Il n’est qu’une seule voie pour sortir de ce chaos, le retour aux sources originales, dont les historiens en faveur depuis le commencement du dix-huitième siècle se sont de plus en plus écartés[10] : un changement total est indispensable dans la manière de présenter les moindres faits historiques. Il faut que la réforme descende des ouvrages scientifiques dans les compositions littéraires, des histoires dans les abrégés, des abrégés dans ces espèces de catéchismes qui servent à la première instruction. En fait d’ouvrages de ce dernier genre, ce qui a maintenant cours dans le public réunit d’ordinaire à la plus grande vérité chronologique la plus grande fausseté historique qu’il soit possible d’imaginer. Là se trouvent énoncées d’une manière brève et péremptoire, comme des axiomes mathématiques, toutes les erreurs contenues dans les gros livres ; et pour que le faux puisse, en quelque sorte, pénétrer par tous les sens, souvent de nombreuses gravures travestissent pour les yeux, sous le costume le plus bizarre, les principales scènes de l’histoire. Feuilletez le plus en vogue de ces petits ouvrages, si chers aux mères de famille, vous y verrez -22- les Francs et les Gaulois se donnant la main en signe d’alliance pour l’expulsion des Romains, le sacre de Clovis à Reims, Charlemagne couvert de fleurs de lis, et Philippe-Auguste en armure d’acier, à la mode du seizième siècle, posant sa couronne sur un autel, le jour de la bataille de Bouvines.
[10] Je ne parle ici que des auteurs de compositions narratives ; les travaux d’histoire critique, et en particulier ceux des bénédictins, sont parfaitement hors de cause.
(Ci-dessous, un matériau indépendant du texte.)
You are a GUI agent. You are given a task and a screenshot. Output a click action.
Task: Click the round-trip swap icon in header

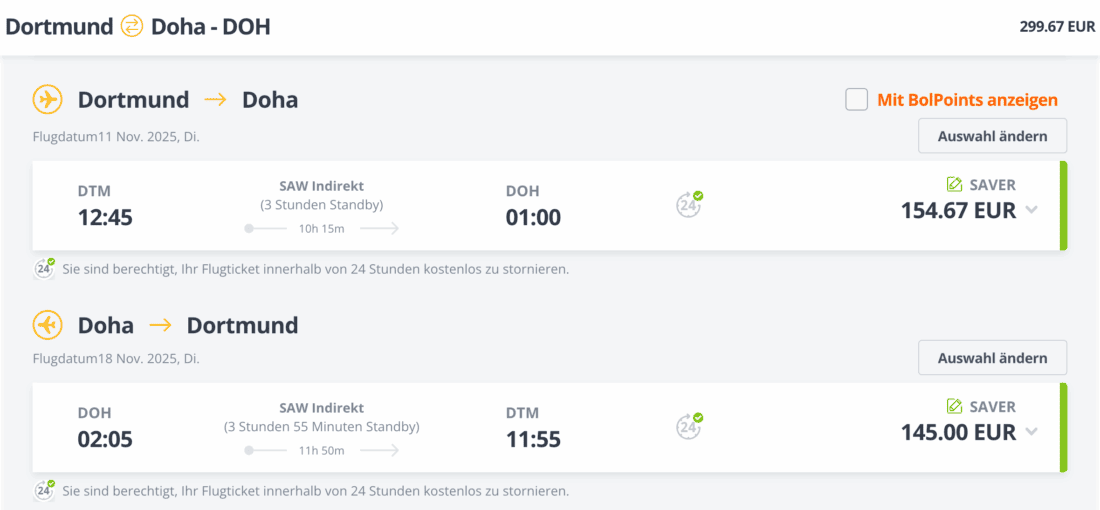pyautogui.click(x=132, y=27)
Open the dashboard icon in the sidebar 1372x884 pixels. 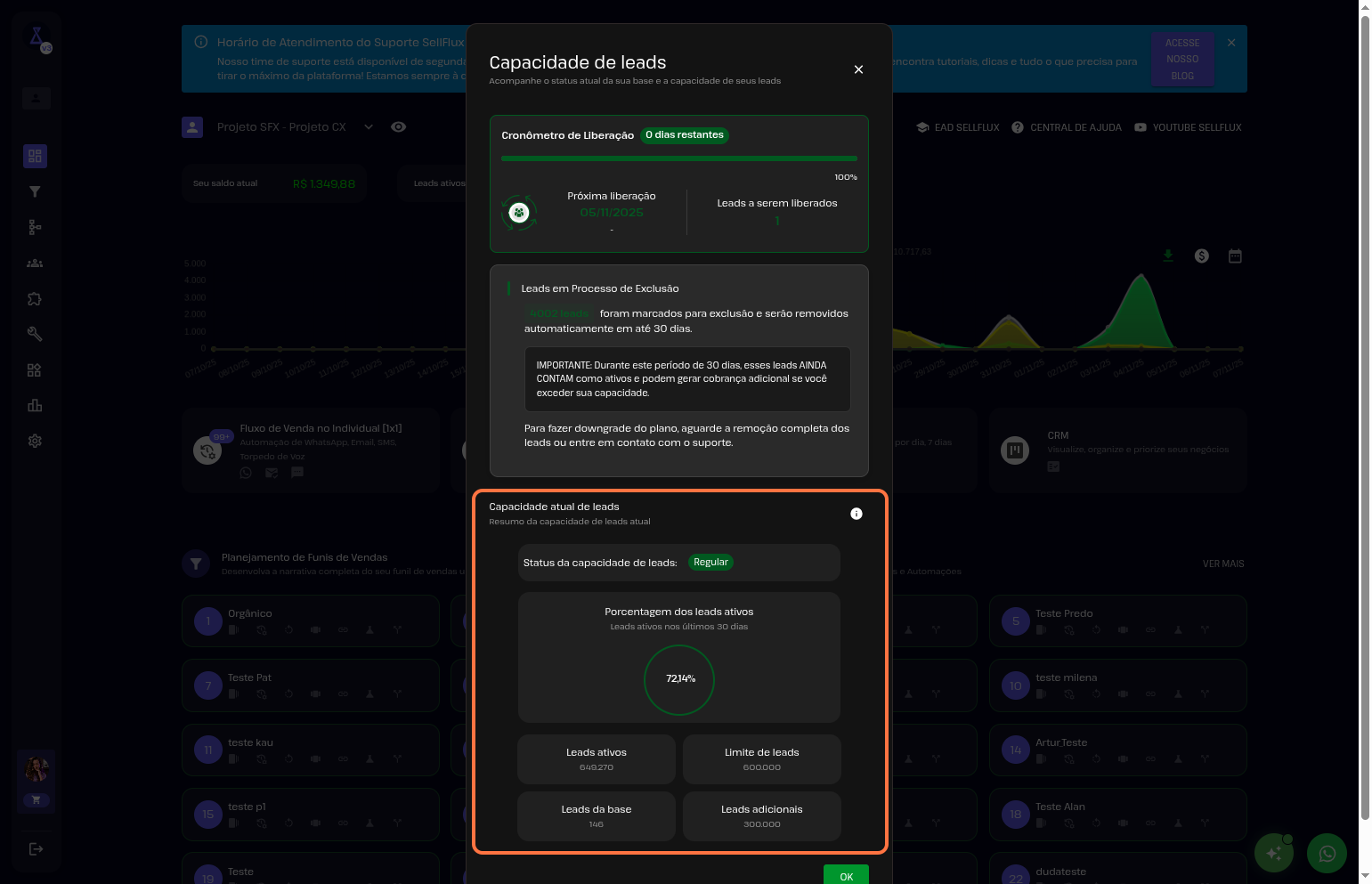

Je ne puis m’empêcher d’insister sur ce dernier trait, dont la popularité chez nous est une sorte de scandale historique. C’est sans doute une action très-édifiante que celle d’un roi qui offre publiquement sa couronne et son sceptre au plus digne ; mais il est extravagant de croire que de pareilles scènes aient jamais été jouées ailleurs que sur le théâtre. Et comme le moment est bien choisi pour cette exhibition en plein air de tous les ornements royaux ! c’est l’instant où l’armée française est attaquée à l’improviste ; et que cela est bien d’accord avec le caractère du roi Philippe, si habile, si positif et si prompt en affaires ! La première mention de cette bizarre anecdote se trouve dans une chronique contemporaine, il est vrai, mais écrite par un moine qui vivait hors du royaume de France, au fond des Vosges, sans communication directe ou indirecte avec les grands personnages de son temps. C’était un homme d’une imagination fantasque, ami du merveilleux, écoutant volontiers les récits extraordinaires et les transcrivant sans examen. Entre autres circonstances de la bataille de Bouvines, il raconte sérieusement que le porteur de l’oriflamme transperça le comte Férand d’outre en outre, de manière que l’étendard ressortit tout sanglant par derrière. Le reste du récit est à l’avenant : il est impossible -23- d’y trouver un seul fait vrai ou probable ; et, pour en revenir à la fameuse scène de la couronne, voici les paroles du chroniqueur :
« Le roi de France, Philippe, ayant assemblé les barons et les chevaliers de son armée, debout sur une éminence, leur parla ainsi : « O vous, braves chevaliers, fleur de la France, vous me voyez portant la couronne du royaume ; mais je suis un homme comme vous ; et si vous ne souteniez cette couronne, je ne saurais la porter. Je suis roi. » Et alors, ôtant la couronne de sa tête, il la leur présenta en disant : « Or, je veux que vous soyez tous rois, et vraiment vous l’êtes ; car roi vient de régir, et, sans votre concours, seul je ne pourrais régir le royaume… Soyez donc gens de cœur, et combattez bien contre ces méchants. J’ordonne à tous vassaux et sergents, et cela sous peine de la corde (il avait fait d’avance élever plusieurs gibets), qu’aucun de vous ne se laisse tenter de prendre quoi que ce soit aux ennemis avant la fin de la bataille, si ce n’est des armes et des chevaux… » Et tous crièrent d’une seule voix et assurèrent qu’ils obéiraient de bon cœur à l’exhortation et à l’ordonnance du roi[11]. »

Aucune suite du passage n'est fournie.